Accumulating Gradients

I’ve made a first try around a BatchNorm module that can aggregate results over a few batch and only updates it’s running mean var when we tell it to (with the mean and var across all the batches it saw). It’s not at all optimized, and pretrained models would need to be converted to use that if it works, but we can see if it fixes the problem first.

Here is the class:

class AccumulateBatchNorm(nn.Module):
    
    def __init__(self, bn_class, num_features, eps=1e-5, momentum=0.1, affine=True,
                 track_running_stats=True):
        super().__init__()
        self.num_features = num_features
        self.track_running_stats,self.momentum = track_running_stats,momentum
        self.bn = bn_class(num_features, eps=eps, momentum=momentum, affine=affine,
                 track_running_stats=track_running_stats)
        self.running_mean,self.running_square,self.iterations = None,None,None
    
    def reset_running_stats(self):
        self.running_mean,self.running_square,self.iterations = None,None,None
        self.bn.reset_running_stats()
    
    def update_stats(self):
        if self.training and self.track_running_stats:
            self.bn.num_batches_tracked += 1
            eaf = 1.0 / float(self.bn.num_batches_tracked) if self.bn.momentum is None else self.bn.momentum
            self.bn.running_mean = self.bn.running_mean * (1-eaf) + self.running_mean * eaf / self.iterations
            var = self.running_square/self.iterations - (self.running_mean/self.iterations).pow(2)
            self.bn.running_var  = self.bn.running_var  * (1-eaf) + var  * eaf
            self.running_mean,self.running_square,self.iterations = None,None,None
    
    def reset_parameters(self):
        self.bn.reset_parameters()
        
    def forward(self, input):
        self.bn._check_input_dim(input)
        if self.track_running_stats:
            if self.iterations is None:
                self.running_mean   = self.bn.weight.new_zeros(self.num_features)
                self.running_square = self.bn.weight.new_zeros(self.num_features)
                self.iterations   = 0
            self.running_mean += input.view(input.size(0), input.size(1), -1).mean(2).sum(0)
            self.running_square += input.view(input.size(0), input.size(1), -1).pow(2).mean(2).sum(0)
            self.iterations += input.size(0)
        return torch.batch_norm(input, self.bn.weight, self.bn.bias, self.bn.running_mean, self.bn.running_var, 
            False, 0., self.bn.eps, torch.backends.cudnn.enabled)   

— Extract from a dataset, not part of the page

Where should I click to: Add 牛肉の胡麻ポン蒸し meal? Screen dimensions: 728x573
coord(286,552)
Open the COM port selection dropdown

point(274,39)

The use is to pass the BatchNorm class we want and then the regular params. For instance:

tst = AccumulateBatchNorm(nn.BatchNorm2d, 64)

Then we can make the batches pass like a regular module, until we want to update the stats, which is done with tst.update_states() (the other functions are just there to make this compatible with other BatchNorm modules):

y = tst(x1)
y = tst(x2)
y = tst(x3)
tst.update_stats()

The result is an update as if we had passed the batch torch.cat([x1,x2,x3],0)

So @kcturgutlu, the Callback would need to be update to scan through the model and call this function on every AccumulateBatchNorm layer when you do a step. If you can experiment to check it yields the same results (when using a model with AccumulateBatchNorm with gradient accumulation vs a model with BatchNorm and no gradient accumulation), we can go on the next step and try to optimize that thing.